Multiple articles and books, positing the need for universal agreement about human rights, have pointed to ways in which disagreements can be resolved or at least mitigated (An-Na’im, 1992; Donnelly, 2007; Sen, 2005). While I do not question the merit of such analysis, in this essay I explore different aspects of disagreements about the universal legitimacy of human rights standards. I distinguish between processes through which disagreements manifest themselves but do not preclude consensus building and processes through which disagreements are used as an excuse to sustain limits to the exercise and enjoyment of universal human rights in a world of states associated with borders and membership. First I make a case against the idea that the diversity of cultural values across the world is the paradigmatic obstacle to universally claimed and enjoyed human rights; in my view this diversity creates disagreements but does not necessarily prevent consensus building. Second, I argue that the creation of strangers (real and imagined) central to the current conception of citizenship, coupled with the assumption that all members of a citizenry have, and organize their lives around, shared values constitute a crucial obstacle to the universal enjoyment of human rights. Here, cultural disagreements are presupposed and used to justify differences in the exercise and enjoyment of human rights. Since the diversity of cultural values, real or assumed, is not the ultimate barrier to universal human rights claims and enjoyments, notwithstanding existing beliefs in insurmountable barriers between cultural values, we need to examine other, perhaps more effective, obstacles. Through a brief analysis of the experience of migrants, I argue last that the state-centric approach to international human rights discourse and instruments is an inherent limit to the universal enjoyment of these rights.
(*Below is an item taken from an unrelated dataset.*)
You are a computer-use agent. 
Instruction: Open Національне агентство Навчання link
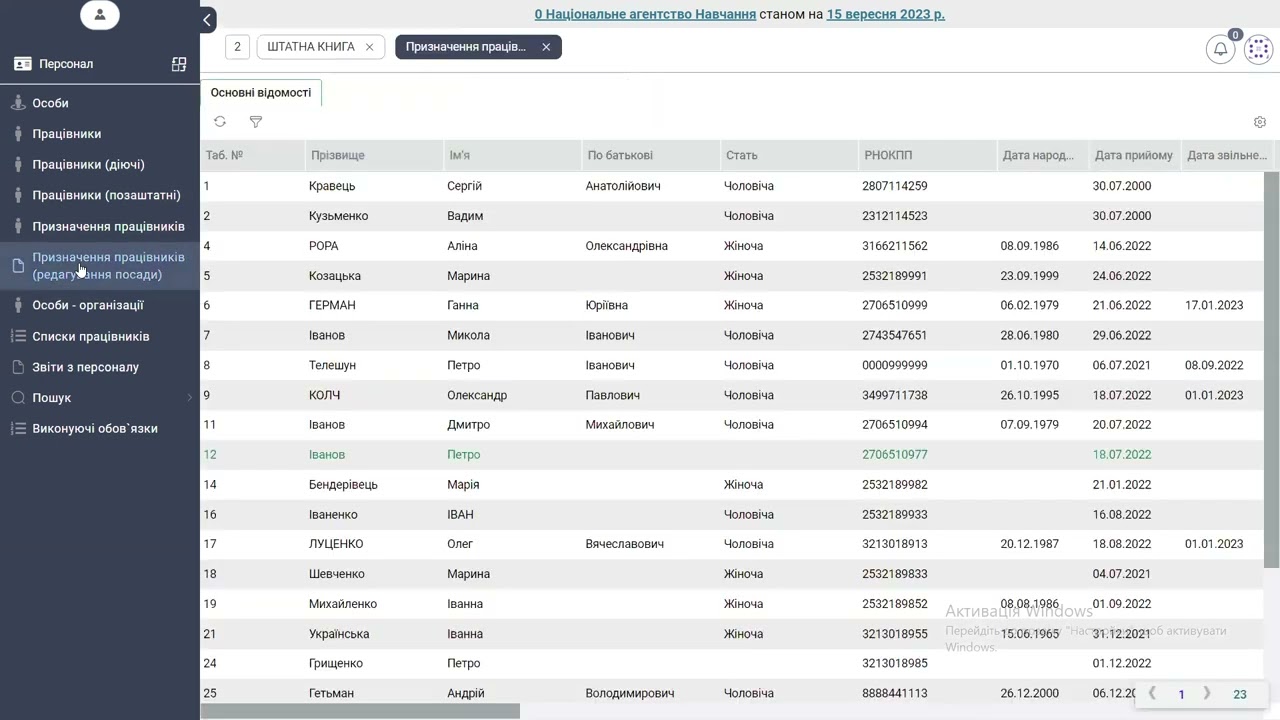[x=645, y=15]
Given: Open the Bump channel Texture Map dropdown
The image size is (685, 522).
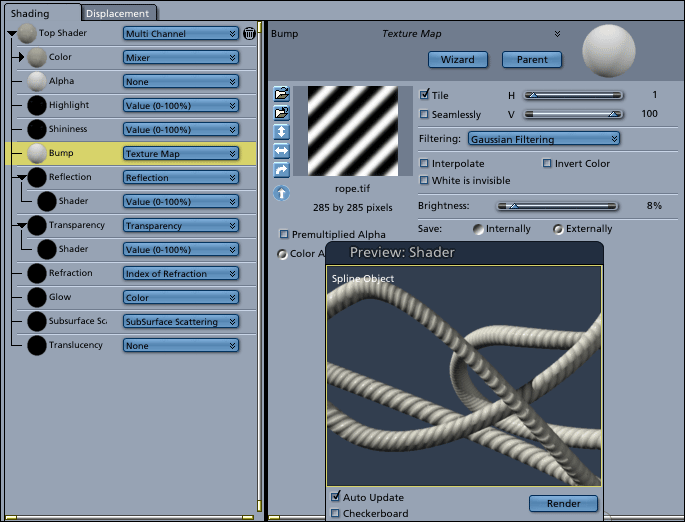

State-centrism and the strong drive to identify who belongs and deserves to have her human rights protected and who is a stranger to the state and has no protection constitute major obstacles to the realization of universal human rights.

Universal human rights, cultural diversity, and cross-cultural legitimacy

The validity of universal human rights claims and international human rights instruments is often questioned on the basis of the world diversity of cultures and values. The argument takes various forms but can be roughly restated as follows: given the diversity of cultures, cultural practices, and values in the world, any given human right claim that is valid in one culture may be invalid in another; likewise the identification of a human rights violation may in fact be the condemnation of a cultural practice.2 The cultural divide may be conceived of as a divide between the West and the rest of the world thereby making universal human rights Western and non-Western cultural practices potential violations. It can also be conceived of as a divide between universal rights and universal aspirations justifying the absence of enjoyment of said universal rights (and not their violations) in some communities and not in others. Consequently, fundamental cultural differences make it inherently impossible to have and protect universal human rights everywhere at all times. I propose that this claim is grounded in two deeply problematic assumptions, namely that a) cultural differences are necessarily incompatible differences between cultures and do not exist within cultures and b) cultures are constant, invariable, unchanging, or homogeneous.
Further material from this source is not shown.